-- Assignment --
An exact copy of every record is needed, with the pictures left out.

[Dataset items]

★ ★ ★ ★

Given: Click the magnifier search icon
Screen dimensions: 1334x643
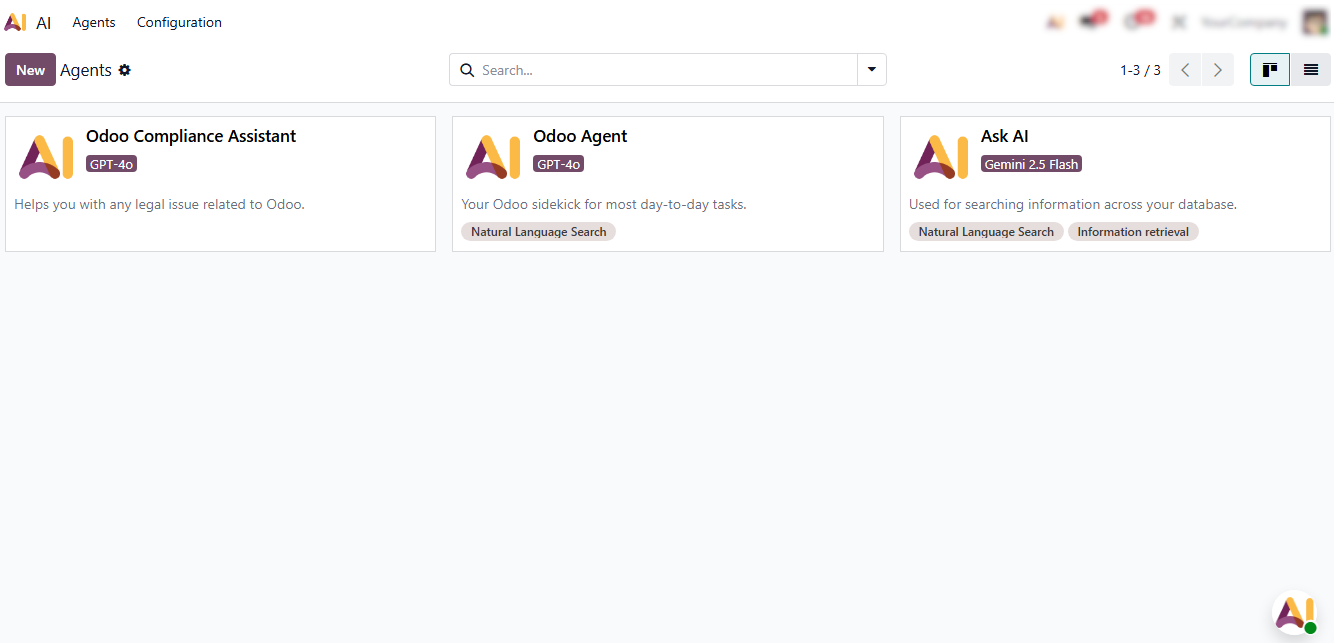Looking at the screenshot, I should click(467, 70).
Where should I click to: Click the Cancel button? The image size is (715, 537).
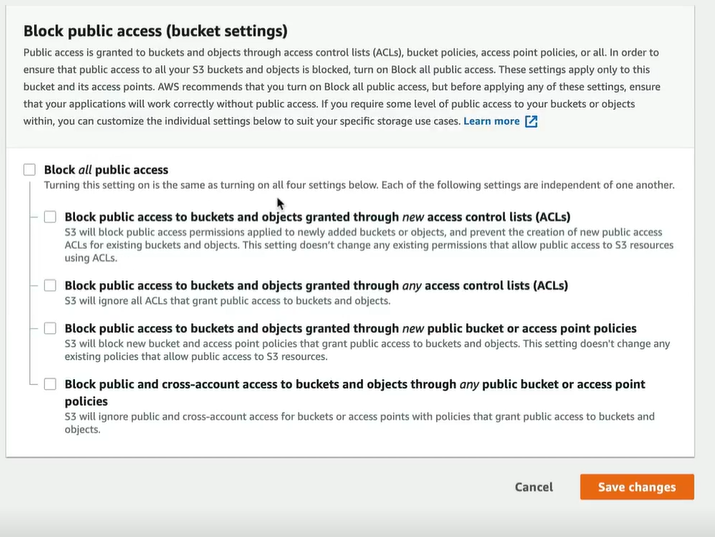534,487
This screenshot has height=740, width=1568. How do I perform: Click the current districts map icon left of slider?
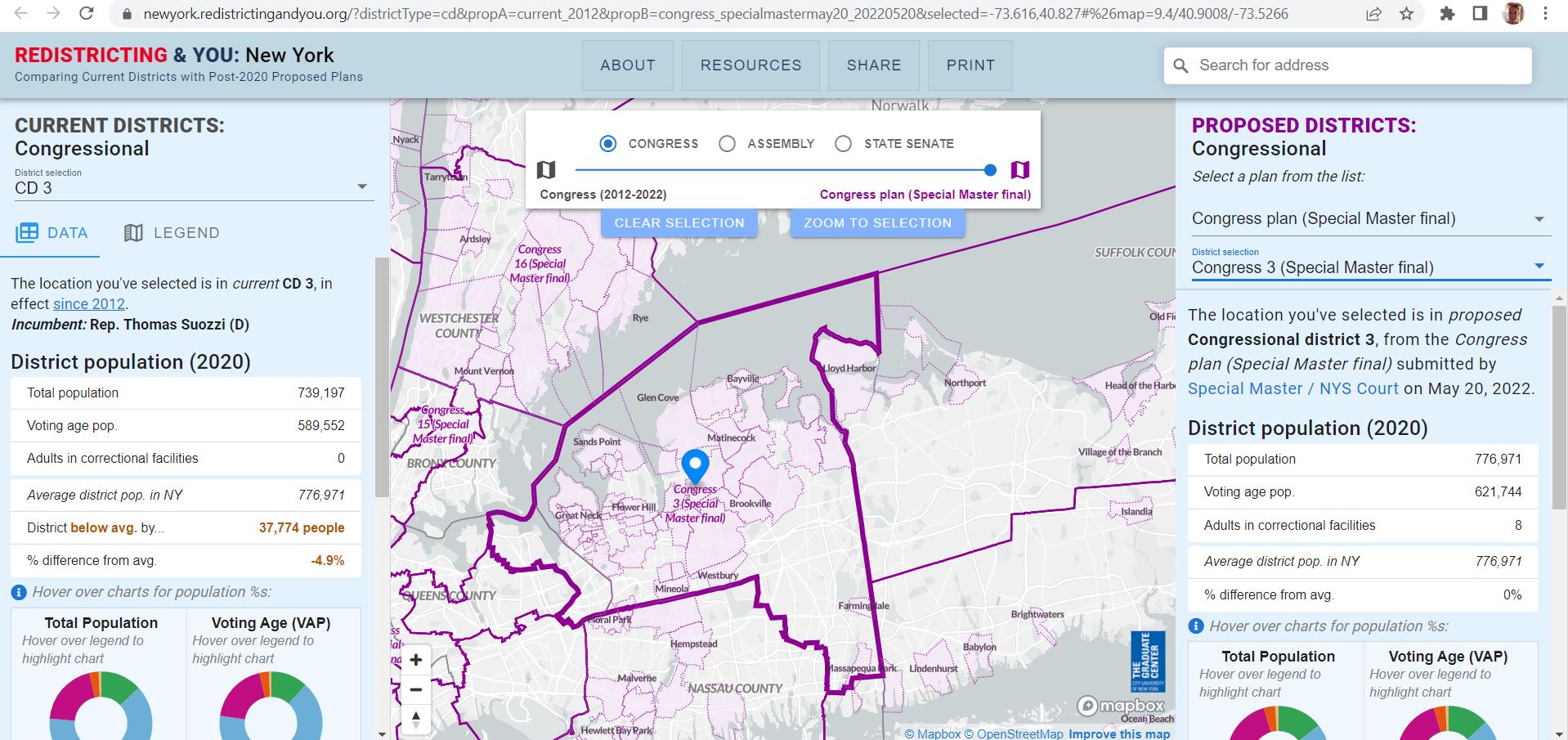pos(546,170)
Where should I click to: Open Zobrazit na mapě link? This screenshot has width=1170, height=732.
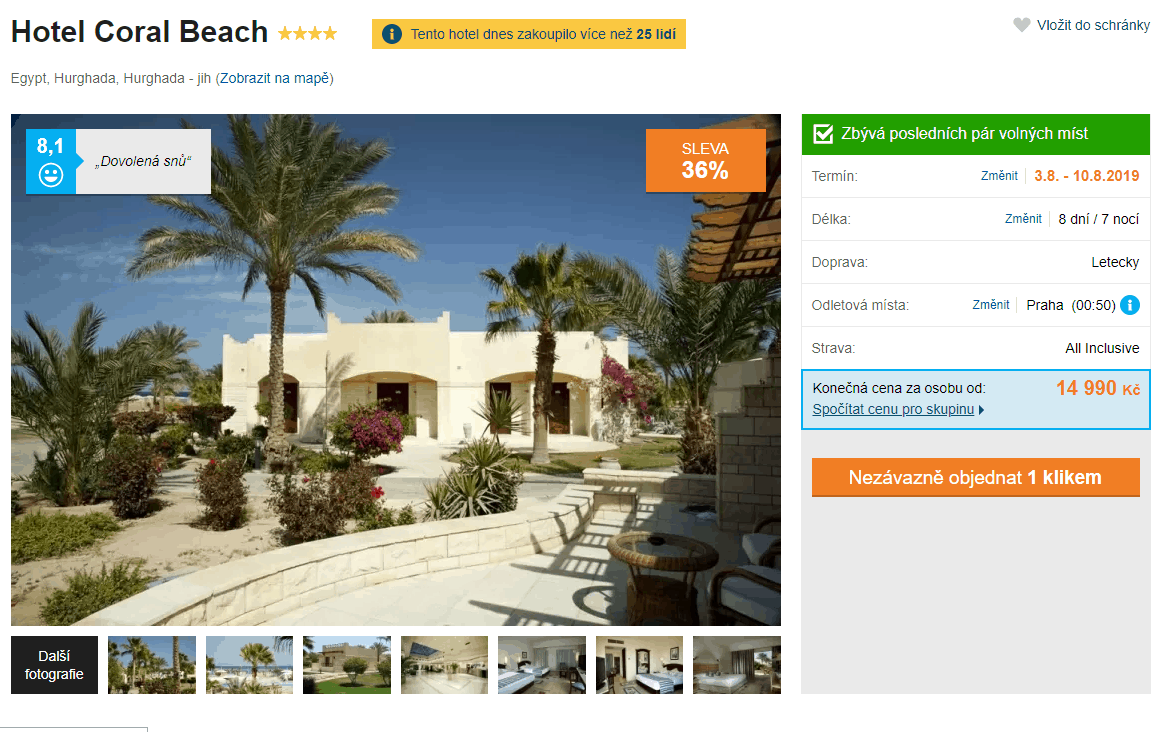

★ ★ ★ ★

-- Output below --
Given: Click the magnifier search icon
Screen dimensions: 1334x643
Looking at the screenshot, I should click(467, 70).
Where should I click to: Click the Cancel button? The image size is (715, 537).
534,487
This screenshot has height=740, width=1568. How do I perform: Click the current districts map icon left of slider?
pos(546,170)
Where should I click to: Open Zobrazit na mapě link? This screenshot has width=1170, height=732.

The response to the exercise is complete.